Survival Analysis - Cox Regression

0.0.1 Cox’s Proportional Hazard Model

The proportional hazard model is the most general of the regression models because it is not based on any assumptions concerning the nature or shape of the underlying survival distribution. The model assumes that the underlying hazard rate (rather than survival time) is a function of the independent variables (covariates); no assumptions are made about the nature or shape of the hazard function. Thus, in a sense, Cox’s regression model may be considered to be a nonparametric method. The model may be written as:

\[\LARGE h{(t), (z1, z2, \ldots, zm)} = h0(t)exp(b_1z_1 + \ldots + b_mz_m)\]

where h(t,…) denotes the resultant hazard, given the values of the m covariates for the respective case (z1, z2, …, zm) and the respective survival time (t). The term \(h_0(t)\) is called the baseline hazard; it is the hazard for the respective individual when all independent variable values are equal to zero. We can linearize this model by dividing both sides of the equation by \(h_0(t)\) and then taking the natural logarithm of both sides:

\[\LARGE \log[h{(t), (z...)}/h_0(t)] = b_1z_1 + ... + b_mz_m\]

We now have a fairly “simple” linear model that can be readily estimated.

0.0.2 Assumptions.

While no assumptions are made about the shape of the underlying hazard function, the model equations shown above do imply two assumptions. First, they specify a multiplicative relationship between the underlying hazard function and the log-linear function of the covariates. This assumption is also called the proportionality assumption.

In practical terms, it is assumed that, given two observations with different values for the independent variables, the ratio of the hazard functions for those two observations does not depend on time. The second assumption of course, is that there is a log-linear relationship between the independent variables and the underlying hazard function.

Time-Dependent Covariates

An assumption of the proportional hazard model is that the hazard function for an individual (i.e., observation in the analysis) depends on the values of the covariates and the value of the baseline hazard. Given two individuals with particular values for the covariates, the ratio of the estimated hazards over time will be constant – hence the name of the method: the proportional hazard model. The validity of this assumption may often be questionable.

For example, age is often included in studies of physical health. Suppose you studied survival after surgery. It is likely, that age is a more important predictor of risk immediately after surgery, than some time after the surgery (after initial recovery). In accelerated life testing one sometimes uses a stress covariate (e.g., amount of voltage) that is slowly increased over time until failure occurs (e.g., until the electrical insulation fails; ). In this case, the impact of the covariate is clearly dependent on time. The user can specify arithmetic expressions to define covariates as functions of several variables and survival time.
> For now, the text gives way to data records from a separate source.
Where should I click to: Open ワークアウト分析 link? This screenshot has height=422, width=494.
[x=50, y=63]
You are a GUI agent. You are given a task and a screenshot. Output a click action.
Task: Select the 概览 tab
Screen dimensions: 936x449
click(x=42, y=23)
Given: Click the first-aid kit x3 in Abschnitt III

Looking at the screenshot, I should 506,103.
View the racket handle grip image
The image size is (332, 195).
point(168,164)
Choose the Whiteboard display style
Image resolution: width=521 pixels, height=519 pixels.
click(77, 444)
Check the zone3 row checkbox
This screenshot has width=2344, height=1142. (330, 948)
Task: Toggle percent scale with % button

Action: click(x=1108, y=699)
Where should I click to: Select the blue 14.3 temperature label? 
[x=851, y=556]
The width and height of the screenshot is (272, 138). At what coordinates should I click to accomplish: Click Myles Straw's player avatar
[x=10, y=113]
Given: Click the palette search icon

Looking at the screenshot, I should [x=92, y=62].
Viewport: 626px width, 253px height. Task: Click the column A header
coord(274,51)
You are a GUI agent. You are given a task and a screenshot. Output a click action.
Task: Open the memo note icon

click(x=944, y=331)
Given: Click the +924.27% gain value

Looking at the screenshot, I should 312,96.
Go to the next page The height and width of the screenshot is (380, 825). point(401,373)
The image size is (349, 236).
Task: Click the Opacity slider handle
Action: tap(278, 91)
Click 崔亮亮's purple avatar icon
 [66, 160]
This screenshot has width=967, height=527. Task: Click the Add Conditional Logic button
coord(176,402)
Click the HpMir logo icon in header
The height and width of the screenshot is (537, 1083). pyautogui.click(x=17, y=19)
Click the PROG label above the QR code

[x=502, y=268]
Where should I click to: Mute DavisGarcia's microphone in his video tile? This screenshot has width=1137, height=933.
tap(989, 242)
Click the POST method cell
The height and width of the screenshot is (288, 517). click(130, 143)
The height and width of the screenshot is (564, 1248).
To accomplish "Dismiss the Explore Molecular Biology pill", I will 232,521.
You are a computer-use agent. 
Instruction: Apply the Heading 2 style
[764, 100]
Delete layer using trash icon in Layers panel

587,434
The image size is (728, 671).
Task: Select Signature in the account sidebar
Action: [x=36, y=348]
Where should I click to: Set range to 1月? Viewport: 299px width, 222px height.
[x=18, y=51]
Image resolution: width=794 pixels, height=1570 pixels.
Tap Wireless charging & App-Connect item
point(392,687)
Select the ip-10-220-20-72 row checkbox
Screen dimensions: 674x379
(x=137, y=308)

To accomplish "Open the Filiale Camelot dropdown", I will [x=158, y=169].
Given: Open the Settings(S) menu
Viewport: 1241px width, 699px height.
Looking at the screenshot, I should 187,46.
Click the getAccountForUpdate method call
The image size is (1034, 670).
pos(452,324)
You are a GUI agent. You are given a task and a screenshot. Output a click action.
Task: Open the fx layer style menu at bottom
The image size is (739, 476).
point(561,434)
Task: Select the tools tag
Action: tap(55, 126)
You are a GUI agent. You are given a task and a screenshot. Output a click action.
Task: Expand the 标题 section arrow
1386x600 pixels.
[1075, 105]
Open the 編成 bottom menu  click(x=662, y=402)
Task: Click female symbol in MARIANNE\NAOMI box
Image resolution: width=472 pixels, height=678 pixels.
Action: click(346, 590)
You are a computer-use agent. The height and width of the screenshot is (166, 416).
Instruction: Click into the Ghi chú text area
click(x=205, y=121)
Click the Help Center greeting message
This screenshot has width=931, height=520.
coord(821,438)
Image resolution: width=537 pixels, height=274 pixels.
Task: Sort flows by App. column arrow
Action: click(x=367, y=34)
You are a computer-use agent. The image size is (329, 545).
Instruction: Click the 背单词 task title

0.0.3 Testing the Proportionality Assumption

As indicated by the previous examples, there are many applications where it is likely that the proportionality assumption does not hold. In that case, one can explicitly define covariates as functions of time.

For example, the analysis of a data set presented by Pike (1966) consists of survival times for two groups of rats that had been exposed to a carcinogen (see also Lawless, 1982, page 393, for a similar example). Suppose that z is a grouping variable with codes 1 and 0 to denote whether or not the respective rat was exposed. One could then fit the proportional hazard model:

\[h(t,z) = h0(t)exp{b1z + b2[zlog(t)-5.4]}\]

Thus, in this model the conditional hazard at time t is a function of (1) the baseline hazard h0, (2) the covariate z, and (3) of z times the logarithm of time. Note that the constant 5.4 is used here for scaling purposes only: the mean of the logarithm of the survival times in this data set is equal to 5.4. In other words, the conditional hazard at each point in time is a function of the covariate and time; thus, the effect of the covariate on survival is dependent on time; hence the name time-dependent covariate. This model allows one to specifically test the proportionality assumption. If parameter b2 is statistically significant (e.g., if it is at least twice as large as its standard error), then one can conclude that, indeed, the effect of the covariate z on survival is dependent on time, and, therefore, that the proportionality assumption does not hold.